Click if you like this column!
Homosexual activists achieved historic gains in the November 2012 election in the states of Washington, Maine and Maryland. These three notoriously liberal states passed laws extending marriage benefits to homosexual relationships by four to six percentage points. But will these legal victories ultimately deny them the sweeping Supreme Court decision they long for?
Judge Robert Jones of a federal court in Nevada has laid the groundwork for such a conclusion. In his ruling on a lawsuit which sought to overturn Nevada?s ban on gay marriage, Jones wrote that the Lesbian, Gay, Bisexual and Transgender (LGBT) lobby?s success in advancing its agenda means that it does not need help from the courts:
"It simply cannot be seriously maintained, in light of these and other recent democratic victories, that homosexuals do not have the ability to protect themselves from discrimination through democratic processes such that extraordinary protection from majoritarian processes is appropriate."
In 1997, the General Accounting Office found that there were 1,049 references to ?marriage? in federal law. Since then, homosexual activists and their friends in the media have referred to the ?thousand federal benefits of marriage? as evidence that marriage must be redefined to include homosexual couples. But what exactly are these benefits homosexual couples are so eager to enjoy?

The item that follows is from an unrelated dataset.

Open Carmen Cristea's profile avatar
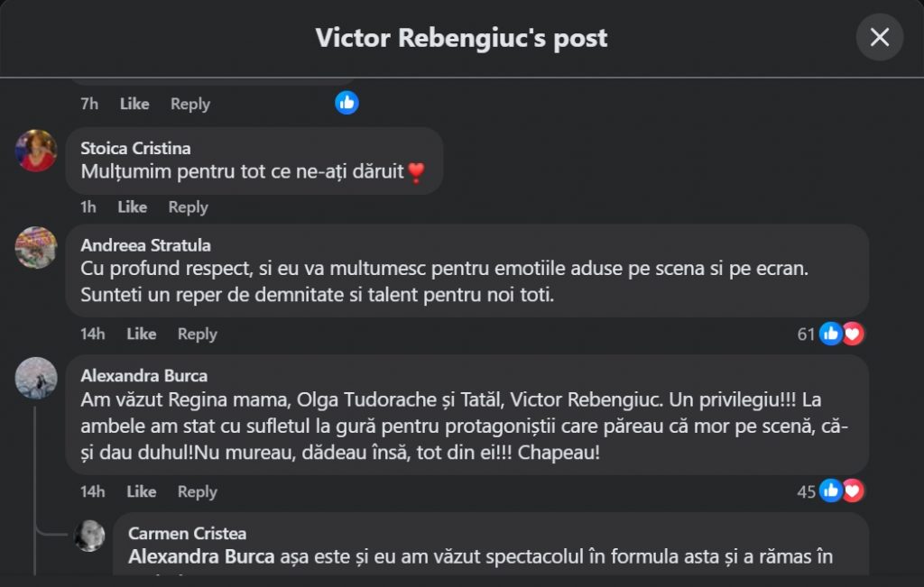The image size is (924, 587). click(x=89, y=536)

Unsurprisingly, a closer look at the relevant laws reveals that some of these ?benefits? might be more accurately described as ?liabilities? or ?obligations.? The most obvious example would be the cost in time and money of divorce. Ultimately, what homosexual activists want is state-mandated approval of their lifestyle. And waiting in the wings, polygamists and polyamorists want the abolition of the traditional family altogether.

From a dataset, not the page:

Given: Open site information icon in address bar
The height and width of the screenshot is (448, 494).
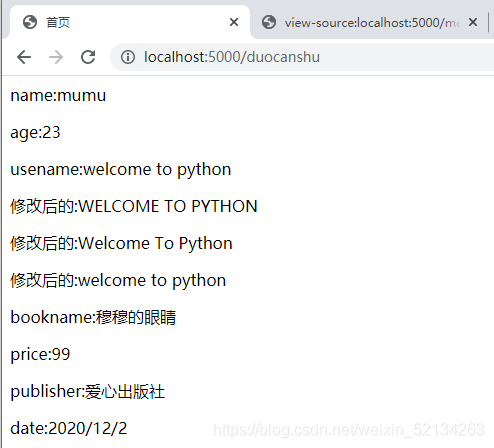Looking at the screenshot, I should coord(128,57).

The Supreme Court?s recent decision to hear Hollingsworth v. Perry and U.S. v. Windsor has come at a critical time for traditional marriage advocates. Hollingsworth is a challenge to California?s Proposition 8 (which defines marriage as the union of one man and one woman), and Windsor is a challenge to President Bill Clinton?s Defense of Marriage Act (DOMA). Both will be heard and ruled on before the current court?s recess in June 2013, and, barring catastrophe, before President Obama has had a chance to appoint any more Supreme Court Justices.
Bishop Harry Jackson is chairman of the High Impact Leadership Coalition and senior pastor of Hope Christian Church in Beltsville, MD, and co-authored, Personal Faith, Public Policy [FrontLine; March 2008] with Tony Perkins, president of the Family Research Council.
the walking dead the walking dead Jodi Arias Walking Dead Season 3 smash Richard III Superbowl Commercials 2013
No comments:
Post a Comment
Note: Only a member of this blog may post a comment.